• **Your instructions**
The response should consist solely of the lines running from the line with "Image resolution: width=1190" to the end of the data, retyped exactly.

• **The records**
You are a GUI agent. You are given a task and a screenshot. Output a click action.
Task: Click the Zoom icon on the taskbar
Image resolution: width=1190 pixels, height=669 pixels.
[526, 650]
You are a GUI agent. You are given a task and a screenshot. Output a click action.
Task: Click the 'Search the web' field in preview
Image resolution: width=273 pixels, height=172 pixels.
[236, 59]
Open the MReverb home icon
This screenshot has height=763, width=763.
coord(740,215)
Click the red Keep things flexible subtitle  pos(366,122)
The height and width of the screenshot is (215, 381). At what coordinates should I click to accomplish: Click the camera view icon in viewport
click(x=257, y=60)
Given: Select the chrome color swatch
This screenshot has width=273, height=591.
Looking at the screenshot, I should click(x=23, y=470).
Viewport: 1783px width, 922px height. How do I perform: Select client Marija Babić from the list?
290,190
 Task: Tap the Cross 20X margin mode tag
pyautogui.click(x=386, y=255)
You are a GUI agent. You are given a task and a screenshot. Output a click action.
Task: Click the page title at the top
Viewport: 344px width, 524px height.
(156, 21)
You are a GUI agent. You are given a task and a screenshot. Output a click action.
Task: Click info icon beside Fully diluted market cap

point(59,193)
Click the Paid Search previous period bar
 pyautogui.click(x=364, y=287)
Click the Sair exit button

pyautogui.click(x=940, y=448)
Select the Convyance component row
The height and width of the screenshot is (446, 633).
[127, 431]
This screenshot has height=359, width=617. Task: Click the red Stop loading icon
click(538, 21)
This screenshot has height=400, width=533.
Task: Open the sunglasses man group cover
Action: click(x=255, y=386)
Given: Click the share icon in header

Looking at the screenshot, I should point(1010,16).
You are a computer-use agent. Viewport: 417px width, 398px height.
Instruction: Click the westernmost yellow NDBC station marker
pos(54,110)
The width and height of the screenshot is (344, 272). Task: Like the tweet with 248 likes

• **Answer section**
Image resolution: width=1190 pixels, height=669 pixels.
[526, 650]
You are a GUI agent. You are given a task and a screenshot. Output a click action.
Task: Click the 'Search the web' field in preview
Image resolution: width=273 pixels, height=172 pixels.
[236, 59]
Open the MReverb home icon
This screenshot has height=763, width=763.
coord(740,215)
Click the red Keep things flexible subtitle  pos(366,122)
The height and width of the screenshot is (215, 381). At what coordinates should I click to accomplish: Click the camera view icon in viewport
click(x=257, y=60)
Given: Select the chrome color swatch
This screenshot has width=273, height=591.
Looking at the screenshot, I should click(x=23, y=470).
Viewport: 1783px width, 922px height. How do I perform: Select client Marija Babić from the list?
290,190
 Task: Tap the Cross 20X margin mode tag
pyautogui.click(x=386, y=255)
You are a GUI agent. You are given a task and a screenshot. Output a click action.
Task: Click the page title at the top
Viewport: 344px width, 524px height.
(156, 21)
You are a GUI agent. You are given a task and a screenshot. Output a click action.
Task: Click info icon beside Fully diluted market cap

point(59,193)
Click the Paid Search previous period bar
 pyautogui.click(x=364, y=287)
Click the Sair exit button

pyautogui.click(x=940, y=448)
Select the Convyance component row
The height and width of the screenshot is (446, 633).
[127, 431]
This screenshot has height=359, width=617. Task: Click the red Stop loading icon
click(538, 21)
This screenshot has height=400, width=533.
Task: Open the sunglasses man group cover
Action: click(x=255, y=386)
Given: Click the share icon in header

Looking at the screenshot, I should point(1010,16).
You are a computer-use agent. Viewport: 417px width, 398px height.
Instruction: Click the westernmost yellow NDBC station marker
pos(54,110)
The width and height of the screenshot is (344, 272). Task: Like the tweet with 248 likes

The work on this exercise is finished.